Peserta residensi ini mengikuti program pembacaan dan penciptaan karakter perempuan yang bersumber dari legenda, mitos, folklor; maupun teks dramatik lainnya yang berasal dari Nusantara, dalam sudut pandang perempuan (female Gaze).
“Program ini bertujuan mengubah nasib karakter perempuan yang pada teks asli tersubordinasi oleh budaya patriaki, dengan memberi premis baru yang bisa mengubah pandangan terhadap posisi dan world view perempuan di dalam teks asli sehingga menghasilkan teks baru yg lebih berpihak pada perempuan tanpa mengulang praktik budaya patriarki dalam teks-nya yang baru,” kata Gandi Maulana, Ketua Umum Teater Satu.
Peserta yang berasal dari Medan, Padang, Jambi, Lampung, Jakarta, Jogjakarta, Makasar, dan Kalimantan Barat ini mendapatkan input berupa materi tentang Female Gaze, wacana Feminsme Gloal-Selatan, advokasi perempuan koran kekerasan, aktivisme pemberdayaan perempuan, semiotika, dan metode dekonstruksi sebagai alat pembacaan dan penciptaan karya. Acara yang diselenggarakan di Villa Secret Hills Bandar Lampung ini didukung oleh Dana Indonesiana .
Diawali dengan seleksi dari konsep tentang karakter perempuan yang akan dibaca ulang tiap peserta, portofolio dan presentasi mereka pun jadi bahan pertimbangan untuk tim seleksi memilih seniman perempuan dari berbagai lintas wahana seperti teater, sastra, tari , seni rupa dan musik.
Pemilihan seniman perempuan sebagai peserta adalah pilihan yang tepat untuk memberi ruang bagi mereka untuk menggali pengetahuan dan membuka wawasan lebih luas, karena di Indonesia keterlibatan seniman perempuan dalam even-even seni yang intens relatif lebih lebih kecil daripada laki-laki. Sebab perempuan lebih sering ditempatkan bukan pada posisi strategis di kelompok kesenian.
Hal tersebut selaras dengan salah satu tema yang diusung Teater Satu yaitu Pemberdayaan Perempuan dalam Seni, dengan harapan semakin banyak perempuan pelaku seni yang mampu memiliki independensi dan profesionalitas (otoritas) dalam profesi yang ditekuninya, baik sebagai individu di tengah masyarakat maupun bagian dari sebuah kolektif masyarakat, maka peluang untuk terciptanya sebuah sistem sosial dan budaya yang terbebas dari tindakan represif patriarki akan semakin besar.

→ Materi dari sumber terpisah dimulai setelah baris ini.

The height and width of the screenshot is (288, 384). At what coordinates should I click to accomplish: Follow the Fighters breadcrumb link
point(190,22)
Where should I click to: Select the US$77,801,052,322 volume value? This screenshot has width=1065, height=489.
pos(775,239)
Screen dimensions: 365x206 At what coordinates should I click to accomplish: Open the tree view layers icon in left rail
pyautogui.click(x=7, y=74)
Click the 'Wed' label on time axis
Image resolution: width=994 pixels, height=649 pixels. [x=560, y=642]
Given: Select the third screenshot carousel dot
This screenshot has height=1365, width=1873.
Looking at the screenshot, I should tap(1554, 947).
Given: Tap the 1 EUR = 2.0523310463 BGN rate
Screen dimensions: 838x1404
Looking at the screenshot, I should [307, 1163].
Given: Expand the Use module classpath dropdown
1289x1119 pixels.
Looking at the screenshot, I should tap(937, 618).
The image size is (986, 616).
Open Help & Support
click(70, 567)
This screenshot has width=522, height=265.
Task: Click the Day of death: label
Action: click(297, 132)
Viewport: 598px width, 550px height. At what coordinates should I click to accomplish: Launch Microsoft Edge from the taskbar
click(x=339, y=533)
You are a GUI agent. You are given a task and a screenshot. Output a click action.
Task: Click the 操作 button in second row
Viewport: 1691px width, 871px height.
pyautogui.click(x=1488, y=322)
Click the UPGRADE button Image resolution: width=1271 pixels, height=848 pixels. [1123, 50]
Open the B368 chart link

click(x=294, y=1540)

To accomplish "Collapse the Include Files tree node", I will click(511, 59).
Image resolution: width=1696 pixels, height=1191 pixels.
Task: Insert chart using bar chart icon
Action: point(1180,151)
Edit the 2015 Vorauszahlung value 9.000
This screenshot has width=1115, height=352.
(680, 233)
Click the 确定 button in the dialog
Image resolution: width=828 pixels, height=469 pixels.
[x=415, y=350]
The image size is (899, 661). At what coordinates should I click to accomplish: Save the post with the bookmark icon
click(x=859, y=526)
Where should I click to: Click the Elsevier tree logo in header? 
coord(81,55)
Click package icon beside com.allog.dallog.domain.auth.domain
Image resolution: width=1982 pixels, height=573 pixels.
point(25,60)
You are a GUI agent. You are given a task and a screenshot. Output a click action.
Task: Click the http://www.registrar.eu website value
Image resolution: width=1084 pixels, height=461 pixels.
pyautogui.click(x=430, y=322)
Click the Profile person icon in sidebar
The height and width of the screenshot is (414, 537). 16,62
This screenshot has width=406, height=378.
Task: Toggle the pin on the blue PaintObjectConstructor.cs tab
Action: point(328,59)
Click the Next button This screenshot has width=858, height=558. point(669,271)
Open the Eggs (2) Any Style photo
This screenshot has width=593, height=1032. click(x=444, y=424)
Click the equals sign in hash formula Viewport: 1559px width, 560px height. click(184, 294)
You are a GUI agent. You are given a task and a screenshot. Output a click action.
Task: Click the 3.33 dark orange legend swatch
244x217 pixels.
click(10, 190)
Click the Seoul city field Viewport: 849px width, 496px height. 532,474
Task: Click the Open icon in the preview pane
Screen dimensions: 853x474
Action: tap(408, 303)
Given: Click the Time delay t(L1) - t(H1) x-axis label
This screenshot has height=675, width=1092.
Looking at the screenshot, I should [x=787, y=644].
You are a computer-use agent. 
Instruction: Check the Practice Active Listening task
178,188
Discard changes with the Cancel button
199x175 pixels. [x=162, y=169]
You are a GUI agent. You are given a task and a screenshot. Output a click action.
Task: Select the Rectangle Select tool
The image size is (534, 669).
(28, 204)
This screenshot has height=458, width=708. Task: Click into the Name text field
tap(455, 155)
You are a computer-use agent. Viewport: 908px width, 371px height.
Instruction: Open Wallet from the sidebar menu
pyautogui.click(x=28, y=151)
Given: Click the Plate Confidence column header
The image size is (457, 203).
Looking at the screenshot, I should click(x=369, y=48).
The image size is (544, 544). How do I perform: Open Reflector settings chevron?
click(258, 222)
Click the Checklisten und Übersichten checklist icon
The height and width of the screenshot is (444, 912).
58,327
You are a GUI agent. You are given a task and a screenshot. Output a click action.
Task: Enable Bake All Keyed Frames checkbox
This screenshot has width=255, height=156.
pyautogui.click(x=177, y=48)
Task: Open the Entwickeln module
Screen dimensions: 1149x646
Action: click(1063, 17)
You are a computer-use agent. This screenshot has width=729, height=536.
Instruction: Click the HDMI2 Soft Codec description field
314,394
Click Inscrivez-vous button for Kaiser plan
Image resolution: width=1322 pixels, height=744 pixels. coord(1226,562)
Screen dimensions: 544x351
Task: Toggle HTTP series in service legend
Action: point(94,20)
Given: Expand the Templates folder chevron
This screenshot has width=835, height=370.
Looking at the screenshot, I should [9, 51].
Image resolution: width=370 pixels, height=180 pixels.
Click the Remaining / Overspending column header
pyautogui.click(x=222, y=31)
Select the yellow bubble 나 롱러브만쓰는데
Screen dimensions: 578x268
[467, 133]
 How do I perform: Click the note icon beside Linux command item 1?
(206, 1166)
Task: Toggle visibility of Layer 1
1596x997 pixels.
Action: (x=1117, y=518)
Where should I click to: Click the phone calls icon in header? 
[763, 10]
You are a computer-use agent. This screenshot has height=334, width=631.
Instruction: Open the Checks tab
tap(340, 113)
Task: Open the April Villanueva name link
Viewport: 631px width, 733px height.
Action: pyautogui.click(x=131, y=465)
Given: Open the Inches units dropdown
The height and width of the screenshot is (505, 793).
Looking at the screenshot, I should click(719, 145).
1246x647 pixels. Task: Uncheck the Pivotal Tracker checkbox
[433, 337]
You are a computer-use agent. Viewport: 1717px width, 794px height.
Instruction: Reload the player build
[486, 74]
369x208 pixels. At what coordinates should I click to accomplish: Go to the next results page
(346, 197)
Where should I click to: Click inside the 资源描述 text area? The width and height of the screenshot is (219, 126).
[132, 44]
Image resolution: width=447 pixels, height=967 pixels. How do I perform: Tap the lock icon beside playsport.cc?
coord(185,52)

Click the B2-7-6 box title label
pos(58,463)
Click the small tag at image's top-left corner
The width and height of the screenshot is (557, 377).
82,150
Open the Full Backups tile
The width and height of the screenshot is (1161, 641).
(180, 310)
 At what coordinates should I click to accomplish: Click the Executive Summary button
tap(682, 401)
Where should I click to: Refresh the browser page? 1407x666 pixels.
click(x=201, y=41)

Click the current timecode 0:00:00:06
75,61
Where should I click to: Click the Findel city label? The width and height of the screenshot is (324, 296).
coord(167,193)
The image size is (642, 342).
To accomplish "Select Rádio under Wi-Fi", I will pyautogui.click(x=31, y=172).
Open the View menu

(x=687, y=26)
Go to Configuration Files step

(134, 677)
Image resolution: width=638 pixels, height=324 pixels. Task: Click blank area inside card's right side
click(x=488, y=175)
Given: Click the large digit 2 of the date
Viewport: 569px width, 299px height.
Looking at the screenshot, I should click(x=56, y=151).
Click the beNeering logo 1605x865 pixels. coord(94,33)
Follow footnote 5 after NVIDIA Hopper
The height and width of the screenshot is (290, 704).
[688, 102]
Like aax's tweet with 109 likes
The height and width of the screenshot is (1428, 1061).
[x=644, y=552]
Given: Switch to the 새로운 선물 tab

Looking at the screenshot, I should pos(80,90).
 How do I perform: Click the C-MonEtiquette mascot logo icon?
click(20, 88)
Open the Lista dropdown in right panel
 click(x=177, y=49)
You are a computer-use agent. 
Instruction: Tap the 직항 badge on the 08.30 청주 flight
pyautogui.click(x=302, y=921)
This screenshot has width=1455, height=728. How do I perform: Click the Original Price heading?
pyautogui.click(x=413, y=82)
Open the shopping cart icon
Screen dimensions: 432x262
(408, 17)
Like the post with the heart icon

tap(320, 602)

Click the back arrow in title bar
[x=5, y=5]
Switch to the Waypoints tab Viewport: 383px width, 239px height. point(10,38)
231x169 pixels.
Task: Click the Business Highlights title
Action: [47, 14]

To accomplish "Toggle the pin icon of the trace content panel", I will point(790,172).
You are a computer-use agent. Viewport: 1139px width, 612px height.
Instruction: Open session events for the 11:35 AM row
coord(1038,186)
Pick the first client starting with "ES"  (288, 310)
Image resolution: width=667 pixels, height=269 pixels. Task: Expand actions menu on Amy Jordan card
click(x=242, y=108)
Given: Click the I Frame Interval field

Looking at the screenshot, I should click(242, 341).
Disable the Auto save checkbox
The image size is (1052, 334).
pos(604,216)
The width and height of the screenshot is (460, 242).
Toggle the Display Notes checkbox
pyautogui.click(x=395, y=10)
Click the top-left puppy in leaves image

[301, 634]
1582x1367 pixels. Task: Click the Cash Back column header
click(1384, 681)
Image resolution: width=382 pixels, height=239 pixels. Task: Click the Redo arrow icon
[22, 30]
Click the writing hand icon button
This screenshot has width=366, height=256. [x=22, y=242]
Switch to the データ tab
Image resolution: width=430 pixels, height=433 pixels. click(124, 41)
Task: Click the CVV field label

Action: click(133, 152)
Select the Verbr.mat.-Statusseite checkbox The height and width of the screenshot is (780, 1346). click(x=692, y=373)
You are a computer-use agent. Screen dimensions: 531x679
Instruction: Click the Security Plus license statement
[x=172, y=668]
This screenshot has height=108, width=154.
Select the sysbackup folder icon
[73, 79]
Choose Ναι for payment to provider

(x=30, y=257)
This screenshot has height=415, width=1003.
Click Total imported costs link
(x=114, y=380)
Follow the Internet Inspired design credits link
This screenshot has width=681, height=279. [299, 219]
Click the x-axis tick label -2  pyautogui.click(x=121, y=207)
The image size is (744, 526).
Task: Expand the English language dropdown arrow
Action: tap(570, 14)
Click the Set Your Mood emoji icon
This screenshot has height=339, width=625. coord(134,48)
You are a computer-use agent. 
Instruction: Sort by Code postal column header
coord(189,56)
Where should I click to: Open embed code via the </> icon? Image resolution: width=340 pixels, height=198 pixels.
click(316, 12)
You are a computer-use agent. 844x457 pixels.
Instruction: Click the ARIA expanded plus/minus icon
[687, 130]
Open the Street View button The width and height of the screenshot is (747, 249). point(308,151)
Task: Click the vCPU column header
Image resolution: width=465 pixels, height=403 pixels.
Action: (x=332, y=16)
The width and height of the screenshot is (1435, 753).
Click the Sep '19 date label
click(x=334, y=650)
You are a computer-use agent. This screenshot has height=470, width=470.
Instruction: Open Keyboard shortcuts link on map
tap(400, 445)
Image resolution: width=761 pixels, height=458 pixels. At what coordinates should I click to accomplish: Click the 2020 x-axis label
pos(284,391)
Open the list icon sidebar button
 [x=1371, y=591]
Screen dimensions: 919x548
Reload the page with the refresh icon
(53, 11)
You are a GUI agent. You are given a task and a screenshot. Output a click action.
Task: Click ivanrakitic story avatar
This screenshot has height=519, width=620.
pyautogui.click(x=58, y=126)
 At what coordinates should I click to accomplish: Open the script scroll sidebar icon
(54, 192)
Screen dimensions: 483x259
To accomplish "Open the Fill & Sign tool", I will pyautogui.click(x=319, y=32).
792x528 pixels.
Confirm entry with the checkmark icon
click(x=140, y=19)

Menurut Gandi Maulana, bila jumlah dan kualitas perempuan pelaku seni semakin berkembang di komunitas-komunitas seni, maka melalui institusi sosial yang terbatas ini akan tersebar pengaruh mengenai kesetaraan perempuan di tengah masyarakat yang lebih luas. Konsistensi dan kesungguhan dalam melaksanakan program-program pemberdayaan melalui seni, pada akhirnya akan turut menciptakan Independensi Perempuan di tengah masyarakat dan peradaban. Pada gilirannya, mereka akan mewarisi independensi itu kepada generasi baru.